### [ACTIVITY]
In the entries, find all lines that hold the word "screenshot" and copy them.

### [SOURCE MATERIAL]

*-*-*

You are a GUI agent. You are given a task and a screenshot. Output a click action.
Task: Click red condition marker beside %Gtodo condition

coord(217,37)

*-*-*

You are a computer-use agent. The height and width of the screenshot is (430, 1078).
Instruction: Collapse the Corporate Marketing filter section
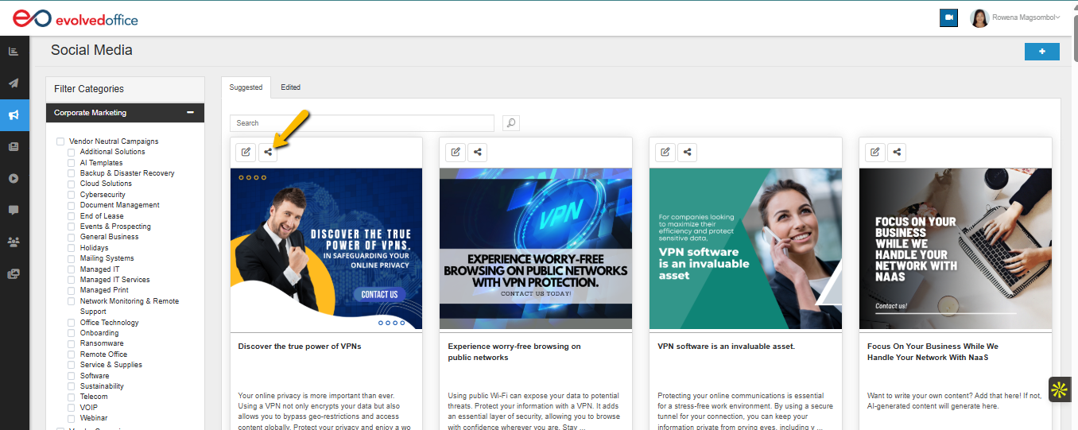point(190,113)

*-*-*

### [EXERCISE SOLUTION]
You are a GUI agent. You are given a task and a screenshot. Output a click action.
You are a computer-use agent. The height and width of the screenshot is (430, 1078).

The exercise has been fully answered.